[SERVER-54427] DISTINCT_SCAN can be used with compound index when filter is on non-multikey field Created: 09/Feb/21 Updated: 11/Nov/23 |
|
| Status: | Backlog |
| Project: | Core Server |
| Component/s: | Querying |
| Affects Version/s: | None |
| Fix Version/s: | None |
| Type: | Bug | Priority: | Minor - P4 |
| Reporter: | Asya Kamsky | Assignee: | Backlog - Query Optimization |
| Resolution: | Unresolved | Votes: | 2 |
| Labels: | None | ||
| Remaining Estimate: | Not Specified | ||
| Time Spent: | Not Specified | ||
| Original Estimate: | Not Specified | ||
| Issue Links: |
|
||||||||
| Assigned Teams: |
Query Optimization
|
||||||||
| Operating System: | ALL | ||||||||
| Participants: | |||||||||
| Case: | (copied to CRM) | ||||||||
| Description |
|
If you have an index on a:1, b:1 and distinct command or agg equivalent
we use DISTINCT_SCAN unless b is multikey - and it's not clear why - it doesn't need IXSCAN nor FETCH (which is what it shows using). |
| Comments |
| Comment by Michael M [ 11/Nov/23 ] |
|
Currently I'm using db.collection.distinct to get values from a multikey index.
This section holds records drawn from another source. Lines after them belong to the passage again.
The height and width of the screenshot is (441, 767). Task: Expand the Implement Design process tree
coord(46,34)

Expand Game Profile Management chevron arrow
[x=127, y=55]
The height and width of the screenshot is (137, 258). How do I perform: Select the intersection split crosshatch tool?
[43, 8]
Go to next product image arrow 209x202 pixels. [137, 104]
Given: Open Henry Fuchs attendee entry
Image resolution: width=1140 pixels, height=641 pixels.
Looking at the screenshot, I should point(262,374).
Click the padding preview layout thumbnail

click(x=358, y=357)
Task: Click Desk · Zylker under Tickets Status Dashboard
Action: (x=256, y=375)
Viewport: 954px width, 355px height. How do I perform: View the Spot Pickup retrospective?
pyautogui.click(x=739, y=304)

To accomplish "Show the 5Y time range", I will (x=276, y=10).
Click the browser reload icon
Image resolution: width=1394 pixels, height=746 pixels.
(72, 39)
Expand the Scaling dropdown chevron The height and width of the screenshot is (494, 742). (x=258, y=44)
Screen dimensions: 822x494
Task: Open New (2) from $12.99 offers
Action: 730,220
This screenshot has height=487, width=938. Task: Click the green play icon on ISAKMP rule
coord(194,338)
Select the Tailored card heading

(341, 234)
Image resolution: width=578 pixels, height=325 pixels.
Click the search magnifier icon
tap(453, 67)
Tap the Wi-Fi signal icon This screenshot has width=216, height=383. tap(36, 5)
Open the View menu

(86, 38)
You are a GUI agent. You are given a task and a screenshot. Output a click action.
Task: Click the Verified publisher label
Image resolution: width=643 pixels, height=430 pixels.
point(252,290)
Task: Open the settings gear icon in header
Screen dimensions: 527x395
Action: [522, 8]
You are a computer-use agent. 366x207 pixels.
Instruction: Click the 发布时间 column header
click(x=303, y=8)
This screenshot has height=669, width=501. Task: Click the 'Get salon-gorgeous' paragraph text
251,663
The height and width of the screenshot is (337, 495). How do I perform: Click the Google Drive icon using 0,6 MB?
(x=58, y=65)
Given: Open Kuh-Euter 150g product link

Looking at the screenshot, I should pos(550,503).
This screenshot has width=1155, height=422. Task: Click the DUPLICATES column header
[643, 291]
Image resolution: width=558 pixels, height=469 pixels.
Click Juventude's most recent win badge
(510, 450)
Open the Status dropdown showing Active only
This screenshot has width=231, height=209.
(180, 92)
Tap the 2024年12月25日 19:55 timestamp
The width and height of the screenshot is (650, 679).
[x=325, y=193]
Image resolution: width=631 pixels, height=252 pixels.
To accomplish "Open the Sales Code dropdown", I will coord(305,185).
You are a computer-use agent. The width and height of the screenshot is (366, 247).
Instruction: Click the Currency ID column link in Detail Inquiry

It's fast because it uses DISTINCT_SCAN. However, there's a 16mb document limit. db.collection.aggregate with $unwind and $group stage does a COLLSCAN or IXSCAN with FETCH (when forced with a hint) so it has to read the whole collection.
Are there any plans to implement the optimization to emit DISTINCT_SCAN for such cases? Is there currently another way to get distinct values from a multikey index with DISTINCT_SCAN beyond the 16m limit?
Thanks. |